* [STATED TASK] Lay out the part of the data below that opens with the line containing "Click the EMEA market cell" and closes with the line containing "Viewport: 1567px width, 779px" as a JSON list of strings, one string per line, leaving out blank lines.

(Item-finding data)
-------
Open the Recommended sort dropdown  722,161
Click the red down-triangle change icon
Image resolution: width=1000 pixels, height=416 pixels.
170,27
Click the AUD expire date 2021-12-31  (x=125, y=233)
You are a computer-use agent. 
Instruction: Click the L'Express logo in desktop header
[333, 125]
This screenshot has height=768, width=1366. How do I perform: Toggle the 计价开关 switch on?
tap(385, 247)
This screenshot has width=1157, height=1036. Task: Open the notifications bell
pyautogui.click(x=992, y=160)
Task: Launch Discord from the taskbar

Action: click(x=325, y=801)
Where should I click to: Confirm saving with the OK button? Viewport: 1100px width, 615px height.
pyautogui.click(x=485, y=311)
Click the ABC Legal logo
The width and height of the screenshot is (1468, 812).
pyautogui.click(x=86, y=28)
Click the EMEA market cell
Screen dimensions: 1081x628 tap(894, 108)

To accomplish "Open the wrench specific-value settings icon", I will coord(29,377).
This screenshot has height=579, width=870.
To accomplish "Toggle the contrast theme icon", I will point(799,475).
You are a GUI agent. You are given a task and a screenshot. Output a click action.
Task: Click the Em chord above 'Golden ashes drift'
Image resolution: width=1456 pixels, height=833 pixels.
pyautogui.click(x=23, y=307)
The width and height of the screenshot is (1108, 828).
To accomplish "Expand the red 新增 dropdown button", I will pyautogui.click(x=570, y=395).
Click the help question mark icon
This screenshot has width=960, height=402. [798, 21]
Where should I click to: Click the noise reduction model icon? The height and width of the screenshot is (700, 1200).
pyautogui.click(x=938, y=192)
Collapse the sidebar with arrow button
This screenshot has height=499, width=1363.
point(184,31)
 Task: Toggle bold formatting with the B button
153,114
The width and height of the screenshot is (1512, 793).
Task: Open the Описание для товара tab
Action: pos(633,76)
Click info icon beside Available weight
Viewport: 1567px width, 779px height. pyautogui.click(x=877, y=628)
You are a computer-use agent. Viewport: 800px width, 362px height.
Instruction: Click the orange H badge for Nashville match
-------
* [ANSWER TO THE EXERCISE]
[
  "Click the EMEA market cell",
  "Screen dimensions: 1081x628 tap(894, 108)",
  "To accomplish \"Open the wrench specific-value settings icon\", I will coord(29,377).",
  "This screenshot has height=579, width=870.",
  "To accomplish \"Toggle the contrast theme icon\", I will point(799,475).",
  "You are a GUI agent. You are given a task and a screenshot. Output a click action.",
  "Task: Click the Em chord above 'Golden ashes drift'",
  "Image resolution: width=1456 pixels, height=833 pixels.",
  "pyautogui.click(x=23, y=307)",
  "The width and height of the screenshot is (1108, 828).",
  "To accomplish \"Expand the red 新增 dropdown button\", I will pyautogui.click(x=570, y=395).",
  "Click the help question mark icon",
  "This screenshot has width=960, height=402. [798, 21]",
  "Where should I click to: Click the noise reduction model icon? The height and width of the screenshot is (700, 1200).",
  "pyautogui.click(x=938, y=192)",
  "Collapse the sidebar with arrow button",
  "This screenshot has height=499, width=1363.",
  "point(184,31)",
  " Task: Toggle bold formatting with the B button",
  "153,114",
  "The width and height of the screenshot is (1512, 793).",
  "Task: Open the Описание для товара tab",
  "Action: pos(633,76)",
  "Click info icon beside Available weight",
  "Viewport: 1567px width, 779px height. pyautogui.click(x=877, y=628)"
]